Au Canada, dans une démarche de réconciliation avec les autochtones, le conseil scolaire catholique (CSC) Providence a organisé une grande purge littéraire. Composé de membres du conseil scolaire ainsi que de descendants des « Premières nations » – comme Suzy Kies, autochtone « gardienne du savoir » et coprésidente de la Commission des peuples autochtones du Parti libéral du Canada – un comité a été créé dans le but d’analyser et de sélectionner les livres de jeunesse traitant des « Premières nations » en vue de les retirer des bibliothèques scolaires.

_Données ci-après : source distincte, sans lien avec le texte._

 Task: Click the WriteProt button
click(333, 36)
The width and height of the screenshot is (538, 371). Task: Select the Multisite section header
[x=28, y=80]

Radio Canada, qui a pu avoir accès au document de 165 pages référençant les œuvres de jeunesse posant problème aux autochtones, rapporte qu’au total 4 716 livres ont été retirés des trente bibliothèques du conseil scolaire catholique Providence.

Au bûcher !

Suite à la publication du rapport sur les livres à faire disparaître des écoles, le CSC Providence a lancé le projet « Redonnons à la terre ». Il avait pour intention de « faire un geste d’ouverture et de réconciliation en remplaçant les livres de nos bibliothèques ayant un contenu désuet et véhiculant des stéréotypes néfastes envers les « Premières nations », métis et Inuits… ». Ainsi dans le cadre de ce « projet », une cérémonie de « purification par la flamme » a eu lieu dans une des écoles en 2019 pour brûler une trentaine de livres interdits. Un autodafé, certes, mais positif car les cendres récupérées ont servi d’engrais pour planter un arbre… Dans une vidéo destinée aux élèves, la « gardienne du savoir » Suzy Kies explique que par cette cérémonie « nous enterrons les cendres de racisme, de discrimination et de stéréotypes dans l’espoir que nous grandirons dans un pays inclusif où tous pourront vivre en prospérité et en sécurité », une vidéo qui explique aux enfants qu’il est donc tout à fait normal d’organiser des autodafés à l’école, un évènement paradoxal pour un lieu d’apprentissage et de culture.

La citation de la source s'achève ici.